[MATERIAL PROVIDED]

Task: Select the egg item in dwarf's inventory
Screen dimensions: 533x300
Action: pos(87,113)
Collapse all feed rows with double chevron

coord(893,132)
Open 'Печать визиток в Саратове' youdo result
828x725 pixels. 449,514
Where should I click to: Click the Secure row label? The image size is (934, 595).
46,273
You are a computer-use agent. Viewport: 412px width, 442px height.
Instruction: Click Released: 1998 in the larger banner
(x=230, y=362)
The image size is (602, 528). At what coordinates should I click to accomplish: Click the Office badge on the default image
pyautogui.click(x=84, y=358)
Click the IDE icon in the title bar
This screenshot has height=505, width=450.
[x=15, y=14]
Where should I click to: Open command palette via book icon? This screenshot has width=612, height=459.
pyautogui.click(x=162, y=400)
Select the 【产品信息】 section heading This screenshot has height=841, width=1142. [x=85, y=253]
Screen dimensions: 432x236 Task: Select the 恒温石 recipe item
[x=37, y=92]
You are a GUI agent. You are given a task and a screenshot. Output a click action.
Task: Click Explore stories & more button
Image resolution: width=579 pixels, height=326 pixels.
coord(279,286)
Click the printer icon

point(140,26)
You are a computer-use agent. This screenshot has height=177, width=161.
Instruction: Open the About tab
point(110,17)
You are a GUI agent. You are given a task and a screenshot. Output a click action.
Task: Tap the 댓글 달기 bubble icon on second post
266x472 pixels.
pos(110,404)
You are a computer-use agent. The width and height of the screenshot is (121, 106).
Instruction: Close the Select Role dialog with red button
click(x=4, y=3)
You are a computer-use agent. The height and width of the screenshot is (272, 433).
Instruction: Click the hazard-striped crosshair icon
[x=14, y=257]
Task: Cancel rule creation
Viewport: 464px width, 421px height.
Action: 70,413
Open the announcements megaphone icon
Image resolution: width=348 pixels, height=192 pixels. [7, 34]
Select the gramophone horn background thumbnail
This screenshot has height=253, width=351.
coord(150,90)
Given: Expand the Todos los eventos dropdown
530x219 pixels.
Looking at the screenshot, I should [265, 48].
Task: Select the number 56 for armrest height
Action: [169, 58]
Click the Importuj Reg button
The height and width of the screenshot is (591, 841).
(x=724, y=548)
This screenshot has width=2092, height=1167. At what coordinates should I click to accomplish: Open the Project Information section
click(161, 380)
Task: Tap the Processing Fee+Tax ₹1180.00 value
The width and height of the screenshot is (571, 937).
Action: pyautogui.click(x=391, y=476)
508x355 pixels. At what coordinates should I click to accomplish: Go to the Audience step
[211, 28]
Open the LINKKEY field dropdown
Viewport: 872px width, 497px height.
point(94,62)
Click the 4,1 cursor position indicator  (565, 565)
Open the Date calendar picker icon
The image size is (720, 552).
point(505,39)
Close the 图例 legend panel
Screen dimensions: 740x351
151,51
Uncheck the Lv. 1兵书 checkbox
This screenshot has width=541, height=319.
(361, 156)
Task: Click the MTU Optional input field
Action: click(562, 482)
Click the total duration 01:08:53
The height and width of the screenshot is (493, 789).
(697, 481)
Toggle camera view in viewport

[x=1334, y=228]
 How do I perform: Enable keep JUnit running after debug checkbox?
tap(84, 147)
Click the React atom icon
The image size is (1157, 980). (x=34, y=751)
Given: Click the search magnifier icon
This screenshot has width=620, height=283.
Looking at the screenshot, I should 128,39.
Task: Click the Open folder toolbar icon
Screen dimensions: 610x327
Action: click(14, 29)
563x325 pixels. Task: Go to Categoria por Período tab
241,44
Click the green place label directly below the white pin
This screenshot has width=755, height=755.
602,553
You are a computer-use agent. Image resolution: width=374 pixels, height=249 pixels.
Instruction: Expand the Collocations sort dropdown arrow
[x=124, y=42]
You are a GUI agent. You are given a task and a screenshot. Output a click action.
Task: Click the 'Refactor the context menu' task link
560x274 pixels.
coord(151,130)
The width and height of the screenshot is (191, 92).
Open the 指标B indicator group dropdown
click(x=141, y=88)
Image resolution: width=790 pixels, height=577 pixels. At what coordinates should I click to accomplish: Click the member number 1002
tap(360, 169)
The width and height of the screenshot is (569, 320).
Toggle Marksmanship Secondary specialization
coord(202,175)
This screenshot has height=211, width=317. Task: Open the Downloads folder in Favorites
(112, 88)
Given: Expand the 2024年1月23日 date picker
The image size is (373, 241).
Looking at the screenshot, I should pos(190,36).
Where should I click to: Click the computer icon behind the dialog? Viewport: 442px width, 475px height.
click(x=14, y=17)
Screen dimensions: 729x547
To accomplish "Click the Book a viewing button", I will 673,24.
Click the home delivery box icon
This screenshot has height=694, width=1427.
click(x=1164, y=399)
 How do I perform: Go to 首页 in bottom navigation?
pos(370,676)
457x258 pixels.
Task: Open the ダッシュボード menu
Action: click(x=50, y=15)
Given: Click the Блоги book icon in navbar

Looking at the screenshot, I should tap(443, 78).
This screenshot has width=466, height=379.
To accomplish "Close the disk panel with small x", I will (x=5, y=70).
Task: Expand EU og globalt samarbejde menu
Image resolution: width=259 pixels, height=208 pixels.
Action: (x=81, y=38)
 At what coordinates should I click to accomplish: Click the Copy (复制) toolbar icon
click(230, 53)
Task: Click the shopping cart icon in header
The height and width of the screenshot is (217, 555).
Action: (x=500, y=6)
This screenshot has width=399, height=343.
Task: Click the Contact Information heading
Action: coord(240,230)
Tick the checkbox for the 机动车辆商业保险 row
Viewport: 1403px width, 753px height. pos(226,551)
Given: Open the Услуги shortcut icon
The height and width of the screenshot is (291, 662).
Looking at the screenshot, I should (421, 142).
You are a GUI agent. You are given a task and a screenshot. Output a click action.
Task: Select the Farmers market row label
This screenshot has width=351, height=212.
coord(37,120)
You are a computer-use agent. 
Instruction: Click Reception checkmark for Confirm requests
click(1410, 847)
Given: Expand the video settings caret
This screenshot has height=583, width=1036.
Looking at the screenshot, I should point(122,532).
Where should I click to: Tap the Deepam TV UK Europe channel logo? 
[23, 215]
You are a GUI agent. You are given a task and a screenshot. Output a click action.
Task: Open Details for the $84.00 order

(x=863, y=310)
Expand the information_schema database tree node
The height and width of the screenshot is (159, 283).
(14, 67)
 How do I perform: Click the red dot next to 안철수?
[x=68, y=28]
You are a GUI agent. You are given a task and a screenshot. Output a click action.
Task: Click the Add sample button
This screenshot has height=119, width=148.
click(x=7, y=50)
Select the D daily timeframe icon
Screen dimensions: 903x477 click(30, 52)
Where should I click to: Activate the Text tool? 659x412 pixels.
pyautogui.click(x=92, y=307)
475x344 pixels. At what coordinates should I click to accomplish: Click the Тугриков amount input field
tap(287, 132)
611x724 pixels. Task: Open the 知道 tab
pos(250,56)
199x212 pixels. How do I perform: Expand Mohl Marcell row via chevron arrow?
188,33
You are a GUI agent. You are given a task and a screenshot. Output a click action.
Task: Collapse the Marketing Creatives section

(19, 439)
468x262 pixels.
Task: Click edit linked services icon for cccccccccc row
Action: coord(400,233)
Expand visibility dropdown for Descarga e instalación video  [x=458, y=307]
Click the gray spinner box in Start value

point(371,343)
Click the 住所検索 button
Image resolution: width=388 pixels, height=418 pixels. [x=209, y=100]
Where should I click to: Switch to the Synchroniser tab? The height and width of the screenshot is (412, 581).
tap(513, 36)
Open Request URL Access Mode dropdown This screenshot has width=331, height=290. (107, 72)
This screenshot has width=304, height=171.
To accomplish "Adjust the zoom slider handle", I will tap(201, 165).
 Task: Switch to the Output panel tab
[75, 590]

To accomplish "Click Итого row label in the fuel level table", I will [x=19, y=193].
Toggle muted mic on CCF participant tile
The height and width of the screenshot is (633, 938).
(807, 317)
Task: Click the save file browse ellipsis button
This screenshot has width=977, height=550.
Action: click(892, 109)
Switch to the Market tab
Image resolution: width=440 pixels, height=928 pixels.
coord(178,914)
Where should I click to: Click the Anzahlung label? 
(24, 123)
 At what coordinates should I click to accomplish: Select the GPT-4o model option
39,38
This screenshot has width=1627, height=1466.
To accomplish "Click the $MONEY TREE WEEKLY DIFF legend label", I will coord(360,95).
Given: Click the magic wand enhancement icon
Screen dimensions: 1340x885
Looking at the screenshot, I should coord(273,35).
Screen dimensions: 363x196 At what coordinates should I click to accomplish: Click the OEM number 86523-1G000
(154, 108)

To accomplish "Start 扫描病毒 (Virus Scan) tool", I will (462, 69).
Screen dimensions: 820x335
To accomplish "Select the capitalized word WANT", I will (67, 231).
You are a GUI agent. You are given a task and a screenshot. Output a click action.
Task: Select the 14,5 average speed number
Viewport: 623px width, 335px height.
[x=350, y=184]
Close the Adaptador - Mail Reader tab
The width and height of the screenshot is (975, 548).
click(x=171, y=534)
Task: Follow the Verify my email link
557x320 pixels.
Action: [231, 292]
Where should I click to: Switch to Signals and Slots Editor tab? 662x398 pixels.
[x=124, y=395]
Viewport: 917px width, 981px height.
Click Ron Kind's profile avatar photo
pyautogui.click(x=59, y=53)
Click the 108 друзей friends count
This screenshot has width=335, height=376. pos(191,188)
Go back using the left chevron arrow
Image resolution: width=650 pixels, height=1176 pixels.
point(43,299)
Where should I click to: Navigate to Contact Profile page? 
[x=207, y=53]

[/MATERIAL PROVIDED]

▸ PROBLEM STATEMENT:
In the data above, start at the line that has "Screen dimensions: 533x300", stop after the line that has "You are a computer-use agent. Viewport: 412px", and print every line in between exactly as it stands.

▸ ANSWER SPACE:
Screen dimensions: 533x300
Action: pos(87,113)
Collapse all feed rows with double chevron

coord(893,132)
Open 'Печать визиток в Саратове' youdo result
828x725 pixels. 449,514
Where should I click to: Click the Secure row label? The image size is (934, 595).
46,273
You are a computer-use agent. Viewport: 412px width, 442px height.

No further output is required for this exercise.